Listen to This: Unabridged edition

By Alex Ross, Read by Alex Ross

In Listen to This, Alex Ross, the music critic for The New Yorker, looks both backward and forward in time, capturing essential figures and ideas in classical-music history as well as giving an alternative view of recent pop music that emphasizes the power of the individual musical voice in whatever genre.

In Listen to This, Alex Ross will combine a selection of his New Yorker essays with new material that will serve as an introduction to some basic classical-music concepts and figures and will give an alternative view of recent pop music. It will demonstrate the essential equality of great musical creators in whatever genre.

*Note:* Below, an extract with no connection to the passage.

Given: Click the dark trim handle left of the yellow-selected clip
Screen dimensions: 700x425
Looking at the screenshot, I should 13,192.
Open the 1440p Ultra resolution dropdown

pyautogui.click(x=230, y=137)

It begins with ‘Listen To This’, his most famous New Yorker essay, an autobiographical account of his early passion for classical music and belated discovery of pop music in college. It sets forth the themes of the book as a whole: how classical music can become a vital part of wider contemporary culture, how it can survive and even prosper in the face of proclamations of its decline.
There follows a new essay tracing the history of the chacona, a dance form based on a descending bass line, which originated as an erotic Afro-Caribbean dance in the sixteenth century, then migrated to Europe and inspired such Baroque masterpieces as Bach’s Chaconne in D minor, and later found echoes in the bass lines both of twentieth-century classical masterpieces and African-American blues. Led Zeppelin’s ‘Dazed and Confused’ and Bob Dylan’s ‘Simple Twist of Fate’, among other songs, extend the principle. This chapter develops, in a less personal way, the themes of ‘Listen to This’, and serves as a kind of whirlwind tour of five centuries of music history. Third in the introductory section is ‘The Record Effect,’ an account of technology’s impact on pop and classical music.

Author: Alex Ross
Format: Audio-Book
Release Date: 25 Nov 2010
Pages: None
ISBN: 978-0-00-742106-0
Detailed Edition: Unabridged edition
ALEX ROSS has been the music critic of The New Yorker since 1996. From 1992 to 1996 he wrote for the New York Times. His first book, The Rest is Noise: Listening to the Twentieth Century, published in 2007, was awarded The Guardian First Book Award and was shortlisted for the Pulitzer and Samuel Johnson prizes. In 2008 he became a MacArthur Fellow. A native of Washington, DC, he now lives in Manhattan.